****Bumped and Updated****
The Daily Caller has a big, big story that confirms what so many conservatives suspected about the media’s treatment of Rev. Jeremiah Wright and his association with Barack Obama: liberal and progressive journalists purposefully collaborated – plotted really – to kill the stories about Rev. Jeremiah Wright and his 20 year association with Barack Obama.
Flashback to April 2008 and to the presidential debate hosted by ABC News and moderated by Charlie Gibson and George Stephanopolous. It was Stephanopolous who asked Obama about his relationship with Reverend Jeremiah Wright and Wright’s videos that surfaced in which he made incendiary remarks about the United States of America being a racist country and 9/11 being America’s chickens coming home to roost. The Daily Caller writes:
Watching this all at home were members of Journolist, a listserv comprised of several hundred liberal journalists, as well as like-minded professors and activists. The tough questioning from the ABC anchors left many of them outraged. “George [Stephanopoulos],” fumed Richard Kim of the Nation, is “being a disgusting little rat snake.”
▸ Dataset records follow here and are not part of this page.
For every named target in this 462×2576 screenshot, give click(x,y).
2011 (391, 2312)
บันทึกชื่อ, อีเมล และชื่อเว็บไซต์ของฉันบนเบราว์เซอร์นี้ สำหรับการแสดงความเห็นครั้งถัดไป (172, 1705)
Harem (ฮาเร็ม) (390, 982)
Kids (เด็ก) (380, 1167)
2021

Others went further. According to records obtained by The Daily Caller, at several points during the 2008 presidential campaign a group of liberal journalists took radical steps to protect their favored candidate. Employees of news organizations including Time, Politico, the Huffington Post, the Baltimore Sun, the Guardian, Salon and the New Republic participated in outpourings of anger over how Obama had been treated in the media, and in some cases plotted to fix the damage.
The Wright scandal was but a blip in the media’s fawning coverage of Barack Obama, which Bernie Goldberg documented and dissected in his book A Slobbering Love Affair, yet these journalists, professors, and activists were still outraged at this one episode of Obama being asked tough and important questions about his past radical associations:
In one instance, Spencer Ackerman of the Washington Independent urged his colleagues to deflect attention from Obama’s relationship with Wright by changing the subject. Pick one of Obama’s conservative critics, Ackerman wrote, “Fred Barnes, Karl Rove, who cares — and call them racists.”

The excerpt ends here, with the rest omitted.